Data:
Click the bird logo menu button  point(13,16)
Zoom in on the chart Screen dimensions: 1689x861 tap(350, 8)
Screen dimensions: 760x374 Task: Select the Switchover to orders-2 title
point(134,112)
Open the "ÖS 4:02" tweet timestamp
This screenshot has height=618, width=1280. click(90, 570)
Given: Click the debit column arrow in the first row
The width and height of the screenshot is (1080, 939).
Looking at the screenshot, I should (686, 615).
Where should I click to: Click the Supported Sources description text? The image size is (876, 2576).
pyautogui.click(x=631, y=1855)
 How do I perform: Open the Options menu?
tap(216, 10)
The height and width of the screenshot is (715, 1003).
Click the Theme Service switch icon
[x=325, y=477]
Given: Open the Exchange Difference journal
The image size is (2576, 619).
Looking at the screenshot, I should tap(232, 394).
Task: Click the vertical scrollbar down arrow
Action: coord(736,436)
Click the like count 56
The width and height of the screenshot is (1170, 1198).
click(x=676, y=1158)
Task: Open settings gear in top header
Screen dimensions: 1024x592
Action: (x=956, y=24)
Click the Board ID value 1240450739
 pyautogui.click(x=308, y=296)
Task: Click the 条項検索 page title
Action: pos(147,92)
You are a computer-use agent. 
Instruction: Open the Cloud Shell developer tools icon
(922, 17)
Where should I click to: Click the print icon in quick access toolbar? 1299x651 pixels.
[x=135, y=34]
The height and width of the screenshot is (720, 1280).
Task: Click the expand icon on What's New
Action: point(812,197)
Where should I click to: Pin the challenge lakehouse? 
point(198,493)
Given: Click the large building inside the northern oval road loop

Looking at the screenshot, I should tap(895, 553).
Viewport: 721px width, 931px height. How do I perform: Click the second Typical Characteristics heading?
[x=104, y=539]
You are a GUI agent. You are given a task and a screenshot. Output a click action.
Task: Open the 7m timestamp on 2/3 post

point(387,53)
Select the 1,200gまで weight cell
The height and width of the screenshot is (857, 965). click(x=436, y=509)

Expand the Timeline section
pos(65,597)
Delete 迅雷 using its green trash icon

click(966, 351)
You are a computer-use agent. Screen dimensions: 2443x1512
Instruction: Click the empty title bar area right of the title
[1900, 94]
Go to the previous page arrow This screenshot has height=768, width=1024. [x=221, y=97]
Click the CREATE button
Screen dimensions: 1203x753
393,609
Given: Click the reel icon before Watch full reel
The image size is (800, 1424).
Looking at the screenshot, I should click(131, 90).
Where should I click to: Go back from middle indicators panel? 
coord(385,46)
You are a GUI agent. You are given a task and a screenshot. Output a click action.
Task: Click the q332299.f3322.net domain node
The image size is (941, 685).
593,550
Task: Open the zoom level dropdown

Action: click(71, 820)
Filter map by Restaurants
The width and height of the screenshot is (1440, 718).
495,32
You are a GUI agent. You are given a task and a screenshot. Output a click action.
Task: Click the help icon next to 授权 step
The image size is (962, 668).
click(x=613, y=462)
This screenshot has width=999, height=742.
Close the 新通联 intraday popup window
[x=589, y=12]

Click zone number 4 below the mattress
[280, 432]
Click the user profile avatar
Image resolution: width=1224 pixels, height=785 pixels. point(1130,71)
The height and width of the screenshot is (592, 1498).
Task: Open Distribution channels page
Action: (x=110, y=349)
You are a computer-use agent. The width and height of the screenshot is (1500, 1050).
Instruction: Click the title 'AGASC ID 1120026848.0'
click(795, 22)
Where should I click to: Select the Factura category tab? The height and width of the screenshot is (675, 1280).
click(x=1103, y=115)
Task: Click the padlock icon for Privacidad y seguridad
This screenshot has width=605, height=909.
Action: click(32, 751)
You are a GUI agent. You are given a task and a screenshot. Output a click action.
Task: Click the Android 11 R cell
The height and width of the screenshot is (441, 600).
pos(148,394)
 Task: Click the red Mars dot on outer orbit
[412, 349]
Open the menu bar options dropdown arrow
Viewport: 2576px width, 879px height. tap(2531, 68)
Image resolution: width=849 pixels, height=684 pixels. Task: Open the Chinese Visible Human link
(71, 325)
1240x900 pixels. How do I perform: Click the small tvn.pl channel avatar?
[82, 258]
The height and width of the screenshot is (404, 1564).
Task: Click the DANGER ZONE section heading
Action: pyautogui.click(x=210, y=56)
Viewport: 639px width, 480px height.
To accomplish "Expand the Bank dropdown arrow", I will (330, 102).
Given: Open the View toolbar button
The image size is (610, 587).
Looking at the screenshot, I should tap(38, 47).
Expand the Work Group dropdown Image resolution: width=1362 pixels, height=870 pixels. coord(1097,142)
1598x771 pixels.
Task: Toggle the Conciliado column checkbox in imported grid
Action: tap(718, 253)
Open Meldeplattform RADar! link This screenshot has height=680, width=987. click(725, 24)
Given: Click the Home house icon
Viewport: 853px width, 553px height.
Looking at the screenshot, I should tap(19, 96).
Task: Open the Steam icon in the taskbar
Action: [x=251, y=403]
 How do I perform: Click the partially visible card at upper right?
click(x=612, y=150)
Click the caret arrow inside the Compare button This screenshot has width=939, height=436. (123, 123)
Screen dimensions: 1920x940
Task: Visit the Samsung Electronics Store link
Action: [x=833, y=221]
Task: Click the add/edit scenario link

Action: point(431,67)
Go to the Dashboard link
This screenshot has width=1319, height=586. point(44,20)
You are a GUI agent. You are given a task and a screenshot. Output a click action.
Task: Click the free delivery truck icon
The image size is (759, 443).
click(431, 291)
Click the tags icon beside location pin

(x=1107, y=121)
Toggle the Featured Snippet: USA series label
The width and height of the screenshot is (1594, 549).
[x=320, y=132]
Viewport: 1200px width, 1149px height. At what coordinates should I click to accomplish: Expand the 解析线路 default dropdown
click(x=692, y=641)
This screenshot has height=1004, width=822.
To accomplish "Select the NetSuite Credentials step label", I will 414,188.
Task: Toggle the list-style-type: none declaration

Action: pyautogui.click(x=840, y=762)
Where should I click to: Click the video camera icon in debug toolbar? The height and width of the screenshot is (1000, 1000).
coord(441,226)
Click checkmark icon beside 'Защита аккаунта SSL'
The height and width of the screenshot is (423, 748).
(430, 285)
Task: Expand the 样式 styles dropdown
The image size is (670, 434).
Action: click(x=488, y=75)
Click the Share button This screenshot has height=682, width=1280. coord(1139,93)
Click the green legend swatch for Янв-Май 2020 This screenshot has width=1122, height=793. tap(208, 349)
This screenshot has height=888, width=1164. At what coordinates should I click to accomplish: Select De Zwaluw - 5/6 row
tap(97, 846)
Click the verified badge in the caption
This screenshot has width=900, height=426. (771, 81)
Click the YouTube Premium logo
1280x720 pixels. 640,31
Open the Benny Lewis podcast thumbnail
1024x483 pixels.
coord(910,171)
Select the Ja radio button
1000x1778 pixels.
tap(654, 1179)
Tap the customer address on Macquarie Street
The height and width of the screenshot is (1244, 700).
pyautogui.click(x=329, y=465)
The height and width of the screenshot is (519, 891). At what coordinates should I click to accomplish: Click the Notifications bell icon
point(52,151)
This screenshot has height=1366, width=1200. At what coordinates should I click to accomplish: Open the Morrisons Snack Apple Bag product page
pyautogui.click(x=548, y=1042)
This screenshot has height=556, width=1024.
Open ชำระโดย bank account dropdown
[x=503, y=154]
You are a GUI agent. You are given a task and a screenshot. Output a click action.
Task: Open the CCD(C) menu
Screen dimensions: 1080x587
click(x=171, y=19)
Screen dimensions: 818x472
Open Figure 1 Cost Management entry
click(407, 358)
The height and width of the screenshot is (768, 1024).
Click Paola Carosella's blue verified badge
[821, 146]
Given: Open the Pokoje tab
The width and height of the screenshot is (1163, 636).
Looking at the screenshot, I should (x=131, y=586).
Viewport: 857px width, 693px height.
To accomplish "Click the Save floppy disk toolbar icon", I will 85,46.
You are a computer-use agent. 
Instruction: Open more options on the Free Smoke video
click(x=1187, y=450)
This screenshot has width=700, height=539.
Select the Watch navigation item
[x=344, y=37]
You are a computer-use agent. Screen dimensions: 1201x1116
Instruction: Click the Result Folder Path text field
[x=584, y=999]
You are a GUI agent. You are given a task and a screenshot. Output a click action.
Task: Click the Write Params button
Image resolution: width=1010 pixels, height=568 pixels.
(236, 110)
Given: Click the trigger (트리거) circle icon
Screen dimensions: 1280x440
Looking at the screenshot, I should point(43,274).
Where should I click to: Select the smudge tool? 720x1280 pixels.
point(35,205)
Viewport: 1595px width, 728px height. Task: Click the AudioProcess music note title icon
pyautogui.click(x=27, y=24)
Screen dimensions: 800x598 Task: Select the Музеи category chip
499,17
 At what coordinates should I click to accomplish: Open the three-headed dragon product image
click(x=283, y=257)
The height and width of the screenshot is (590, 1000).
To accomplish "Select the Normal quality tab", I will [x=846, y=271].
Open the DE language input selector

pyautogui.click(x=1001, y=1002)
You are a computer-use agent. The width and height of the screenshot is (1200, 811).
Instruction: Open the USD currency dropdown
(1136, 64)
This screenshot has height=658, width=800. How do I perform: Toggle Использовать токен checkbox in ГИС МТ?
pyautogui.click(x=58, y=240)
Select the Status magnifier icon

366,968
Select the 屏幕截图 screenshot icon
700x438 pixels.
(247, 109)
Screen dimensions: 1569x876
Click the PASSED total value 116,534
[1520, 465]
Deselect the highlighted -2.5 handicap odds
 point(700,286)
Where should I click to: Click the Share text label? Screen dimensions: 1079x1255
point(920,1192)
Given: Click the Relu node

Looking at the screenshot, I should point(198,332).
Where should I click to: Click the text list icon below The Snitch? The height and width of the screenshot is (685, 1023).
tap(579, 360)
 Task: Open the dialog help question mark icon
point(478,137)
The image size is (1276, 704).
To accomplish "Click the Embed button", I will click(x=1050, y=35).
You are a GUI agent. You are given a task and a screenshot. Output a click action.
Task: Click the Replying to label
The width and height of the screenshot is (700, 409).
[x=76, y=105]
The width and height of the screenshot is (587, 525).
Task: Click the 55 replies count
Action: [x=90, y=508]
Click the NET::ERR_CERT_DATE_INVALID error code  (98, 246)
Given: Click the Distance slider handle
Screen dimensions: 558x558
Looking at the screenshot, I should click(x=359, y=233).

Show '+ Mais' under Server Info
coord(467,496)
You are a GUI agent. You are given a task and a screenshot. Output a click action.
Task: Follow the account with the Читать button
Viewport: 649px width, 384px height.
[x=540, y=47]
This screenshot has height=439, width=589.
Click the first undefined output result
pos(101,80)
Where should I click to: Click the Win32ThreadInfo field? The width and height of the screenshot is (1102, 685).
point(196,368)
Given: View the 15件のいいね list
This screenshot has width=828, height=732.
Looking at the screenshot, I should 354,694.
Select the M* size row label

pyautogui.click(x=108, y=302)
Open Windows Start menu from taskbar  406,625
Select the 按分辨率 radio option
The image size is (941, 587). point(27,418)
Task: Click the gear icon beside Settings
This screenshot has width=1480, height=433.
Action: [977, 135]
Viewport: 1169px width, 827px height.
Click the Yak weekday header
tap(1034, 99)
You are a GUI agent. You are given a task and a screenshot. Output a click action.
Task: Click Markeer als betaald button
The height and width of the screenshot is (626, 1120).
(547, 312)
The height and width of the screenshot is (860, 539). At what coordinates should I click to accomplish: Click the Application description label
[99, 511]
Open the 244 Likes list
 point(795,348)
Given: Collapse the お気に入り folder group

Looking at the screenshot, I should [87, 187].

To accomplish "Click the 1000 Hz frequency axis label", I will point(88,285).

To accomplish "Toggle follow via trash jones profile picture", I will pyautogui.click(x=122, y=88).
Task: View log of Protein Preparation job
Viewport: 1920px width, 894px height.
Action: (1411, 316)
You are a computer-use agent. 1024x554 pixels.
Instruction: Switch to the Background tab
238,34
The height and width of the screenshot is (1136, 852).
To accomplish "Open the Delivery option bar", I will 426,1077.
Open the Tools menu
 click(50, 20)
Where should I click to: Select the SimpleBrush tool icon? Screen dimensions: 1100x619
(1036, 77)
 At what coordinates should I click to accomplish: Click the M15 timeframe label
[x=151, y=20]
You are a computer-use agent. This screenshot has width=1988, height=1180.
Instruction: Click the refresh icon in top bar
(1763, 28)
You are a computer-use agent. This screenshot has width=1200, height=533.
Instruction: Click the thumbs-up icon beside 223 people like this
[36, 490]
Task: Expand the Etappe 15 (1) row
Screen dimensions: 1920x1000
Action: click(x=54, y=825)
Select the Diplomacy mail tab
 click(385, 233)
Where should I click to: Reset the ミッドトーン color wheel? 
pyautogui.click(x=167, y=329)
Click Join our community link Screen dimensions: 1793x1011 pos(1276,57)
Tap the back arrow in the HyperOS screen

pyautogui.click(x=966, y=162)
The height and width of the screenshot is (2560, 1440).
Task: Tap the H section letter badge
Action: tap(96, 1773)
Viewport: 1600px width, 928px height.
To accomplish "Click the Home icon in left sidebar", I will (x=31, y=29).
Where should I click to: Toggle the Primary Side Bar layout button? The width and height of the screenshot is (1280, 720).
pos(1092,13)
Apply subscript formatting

Work required: Your task is to collect every line above that contains the word "step".

Solution for this exercise:
Task: Click the help icon next to 授权 step
To accomplish "Select the NetSuite Credentials step label", I will 414,188.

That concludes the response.